彼らは、自然の摂理に従って、感染し、増殖し、再び感染することを繰り返すだけである。
生体の仕組を利用しなければ増殖できないウイルスが、有限の生命を有する宿主と渡り合うには、感染し続けなければならない。
宿主の免疫系と折り合いが付かずに、淘汰されてしまうもの(感染の失敗)、うまく折り合いをつけて、宿主の免疫系と折り合いを付け、生体内での増殖のスピードのコントロールにも成功して、安定した生活環を獲得するもの(自然宿主)、免疫系をすり抜けたのはいいが、増殖のコントロールに失敗して、せっかく感染した宿主をぶっ殺してしまうもの(病的な感染:ヒトとエボラの関係)。
それでも、次から次へと感染を拡大させていければ、その種が絶滅するまでは生き残ることが出来る。
しかし、なんで、そんな危ない橋を渡るのかといえば、種を超えて安定した自然宿主を獲得するためには、多少のリスクを冒しても、高速で移動し、集団で生活し、濃厚な接触を繰り返して種の内部での感染を広げ、さらには他の宿主への橋渡しをしてくれる宿主への病的な感染の橋を渡る必要があるのかもしれない。
もちろん、これは結果的にそう見えるというだけの話で、ウイルスに意思があるとか、そういう話ではない。
人類が滅亡する前に、次の自然宿主を見つけられれば、エボラにとって、人類に感染した価値は十分にあったといえるだろう。
まあ、人類にとっては、迷惑この上ない話ではある。
この感染症にどう対応するかということは、本質的にはそういうことだ。
感染症というのは、エボラに限らず、生命の本質的な問題を人類に突きつけている。
他の生命(まあ、ウイルスは生命とは言い難いが)の存在と、無関係ではいられない人類の立ち位置を明確にしてくれる。

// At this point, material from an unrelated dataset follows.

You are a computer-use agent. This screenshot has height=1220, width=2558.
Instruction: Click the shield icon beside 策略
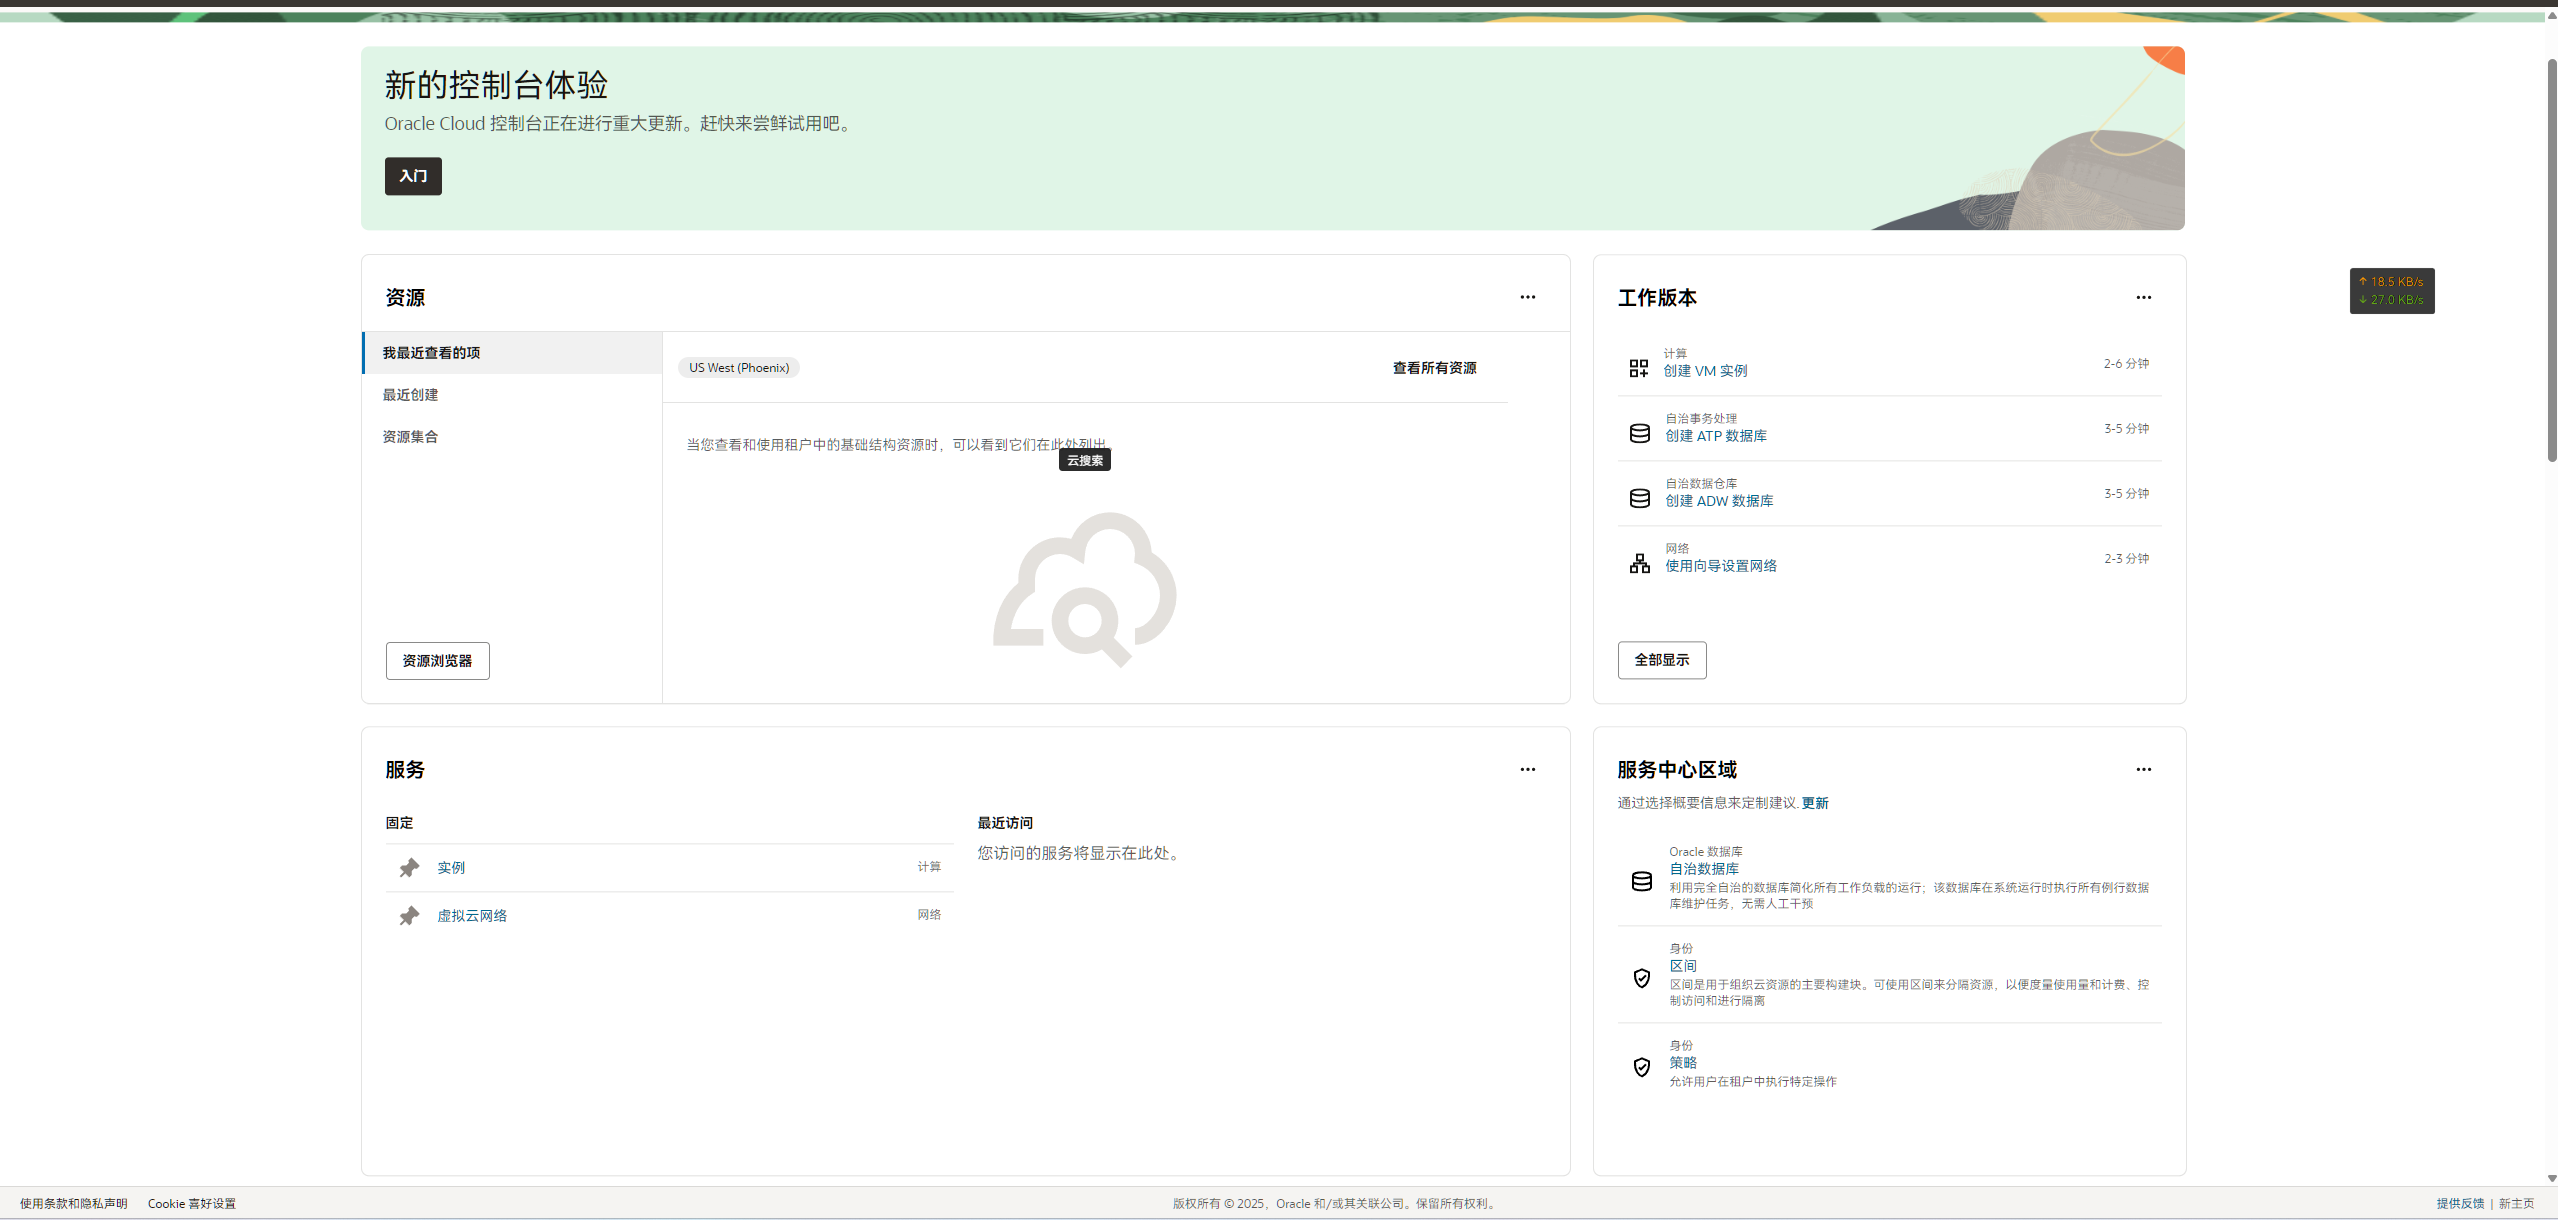coord(1642,1067)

食料として食ってしまったり、ペットとして愛玩するだけが、他の種との係わり合いではないのだ。
終末期の感染だけを考えていればいいわけではない。
感染初期から、発症し動けなくなるまでの間に感染を広げるスピード、そして、航空機による飛び火感染のスピードが加わる。
航空機関係の感染の可能性がある、全ての人々の追跡調査を含めた保健対策のスピードが追いつけなくなった時、感染者数は、現在の感染者の400万倍になる。
70億・・・。
そうして、今回のアウトブレイクは終息する。